#### [STORED DATA]
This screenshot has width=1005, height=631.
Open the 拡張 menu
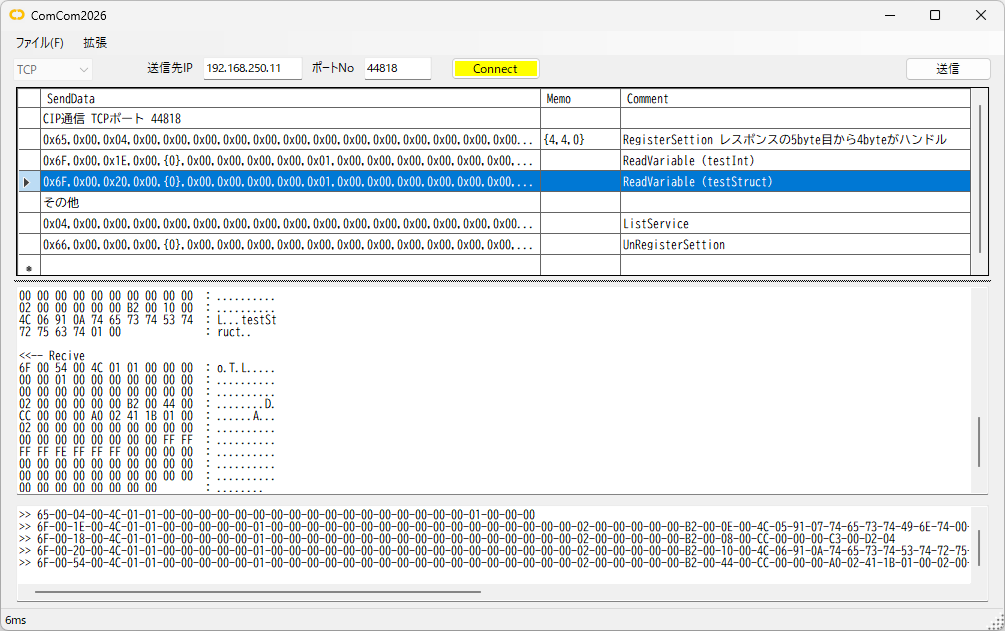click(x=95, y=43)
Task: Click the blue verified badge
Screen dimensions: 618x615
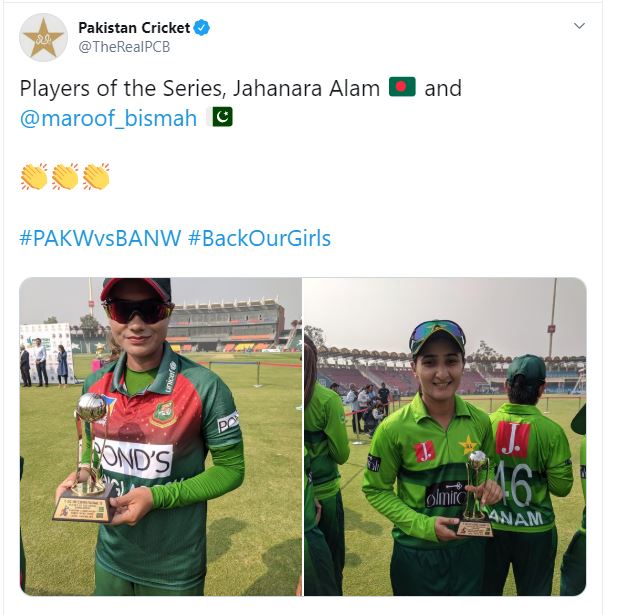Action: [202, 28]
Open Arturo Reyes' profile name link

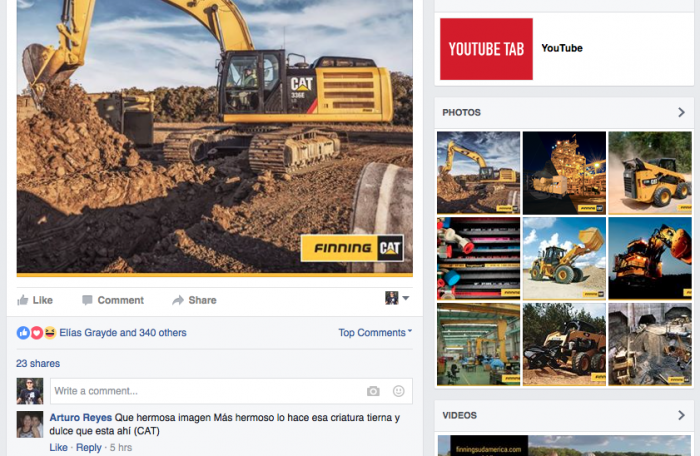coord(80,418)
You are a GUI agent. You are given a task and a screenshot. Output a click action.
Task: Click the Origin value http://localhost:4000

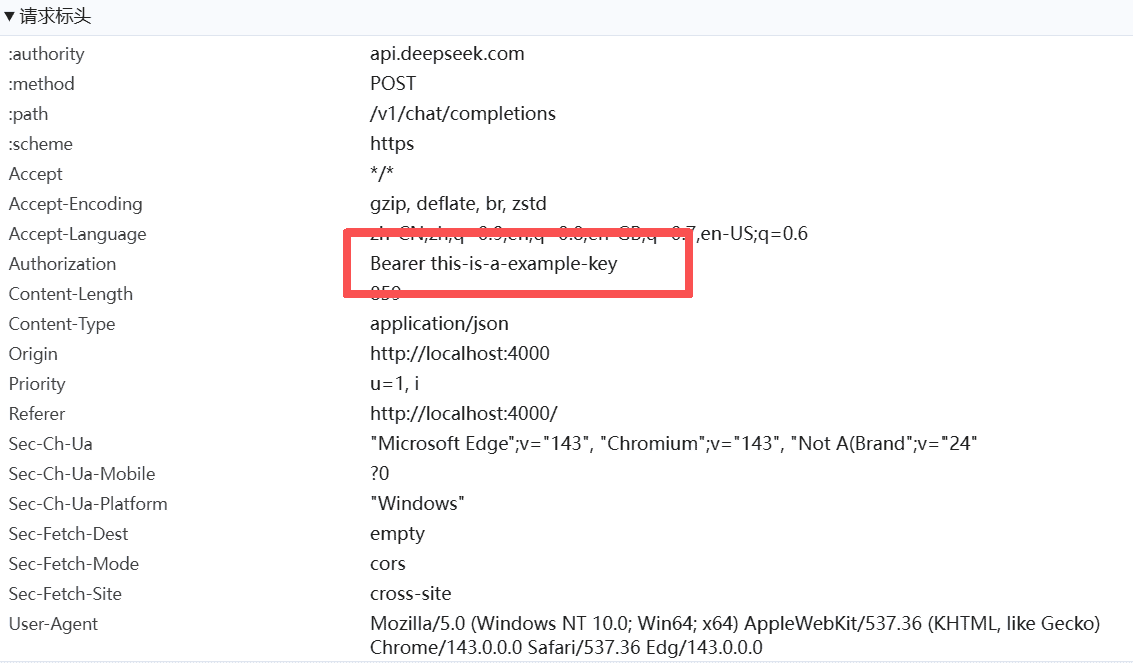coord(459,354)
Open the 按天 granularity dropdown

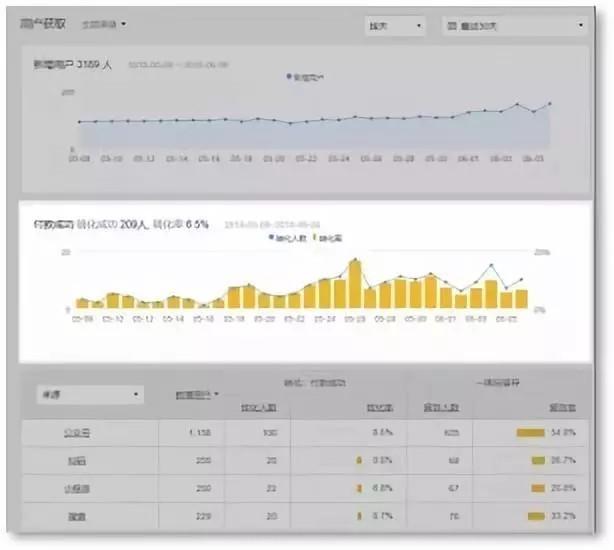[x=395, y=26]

#### [WRITTEN INSTRUCTION]
Count how many lines in the rows above contain the string "Open", matching case exactly. Reply with the number alone.

#### [FINAL RESULT]
3